* **AIM**: Put the lines below into a JSON list of strings, with one string per line and blank lines omitted. Leave the pictures out.

(Lines on finding words and elements)
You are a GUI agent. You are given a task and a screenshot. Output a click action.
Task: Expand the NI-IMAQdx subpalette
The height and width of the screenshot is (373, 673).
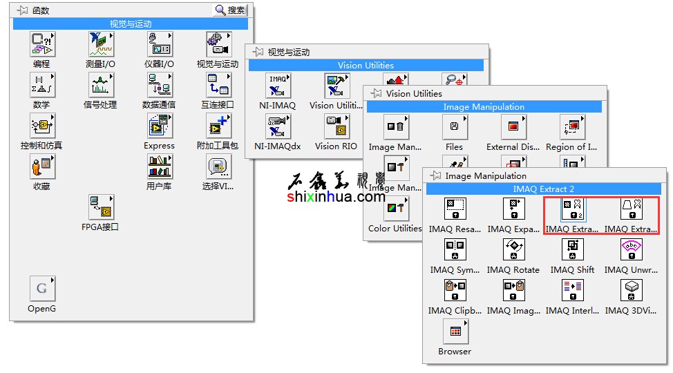tap(278, 126)
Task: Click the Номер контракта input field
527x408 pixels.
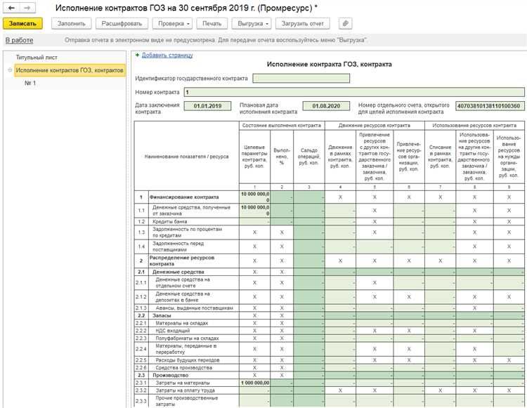Action: point(354,92)
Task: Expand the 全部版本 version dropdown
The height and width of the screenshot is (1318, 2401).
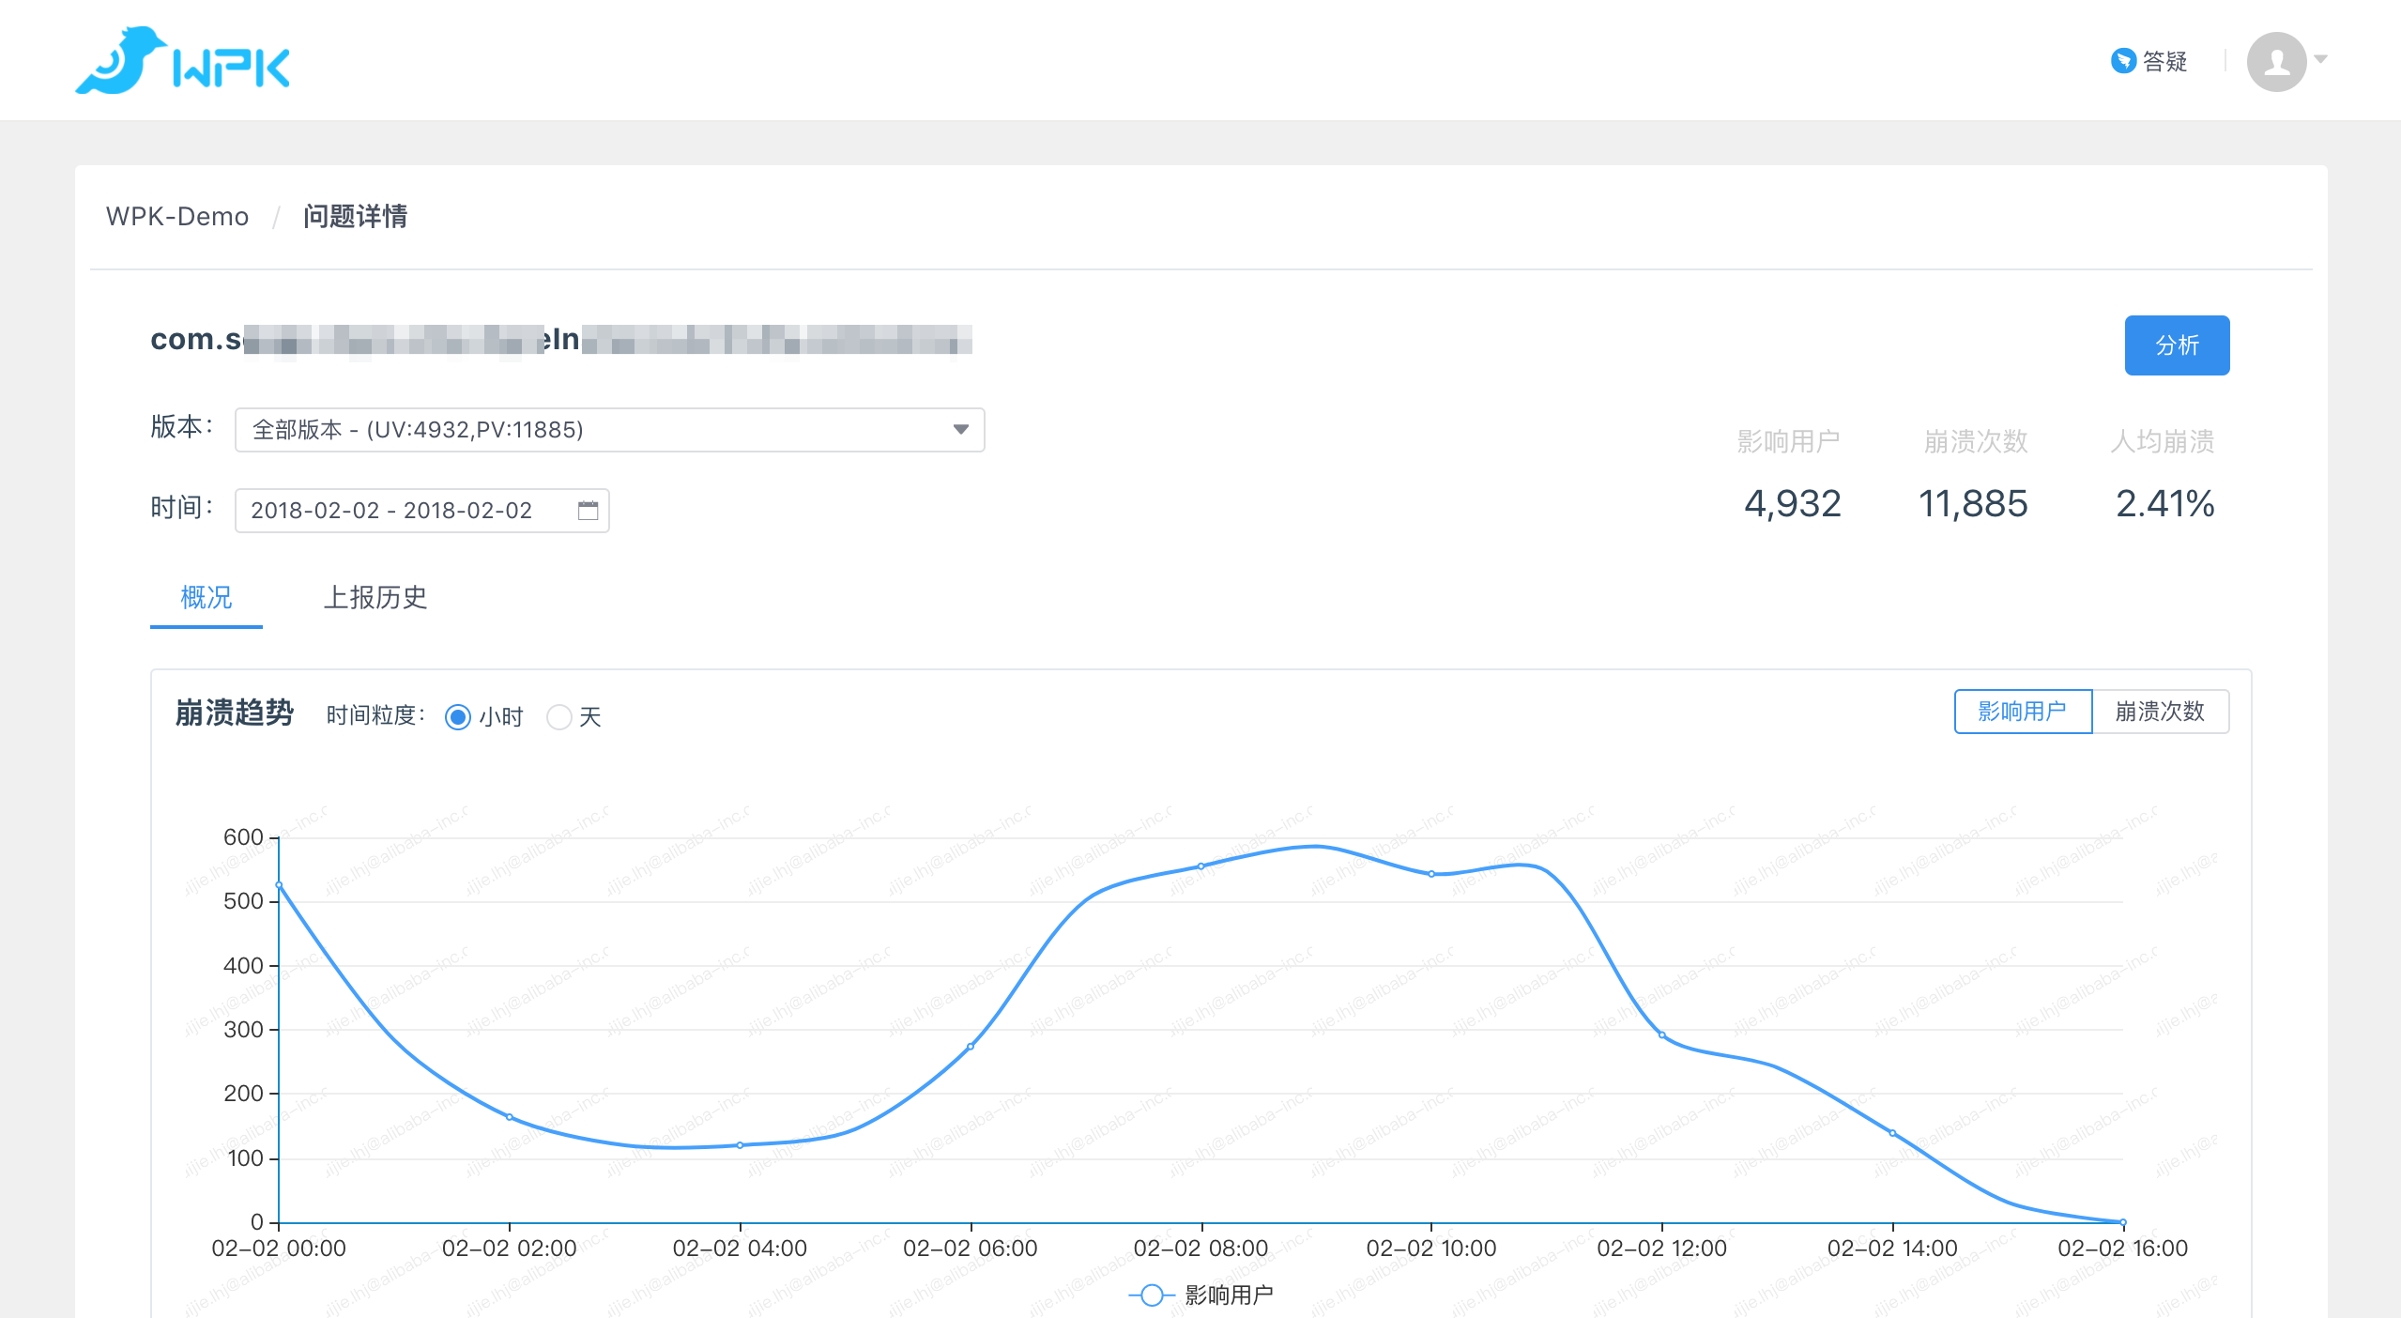Action: pos(609,430)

* **ANSWER TO THIS PROBLEM**:
[
  "You are a GUI agent. You are given a task and a screenshot. Output a click action.",
  "Task: Expand the NI-IMAQdx subpalette",
  "The height and width of the screenshot is (373, 673).",
  "tap(278, 126)",
  "Task: Click the Номер контракта input field",
  "527x408 pixels.",
  "Action: point(354,92)",
  "Task: Expand the 全部版本 version dropdown",
  "The height and width of the screenshot is (1318, 2401).",
  "Action: pos(609,430)"
]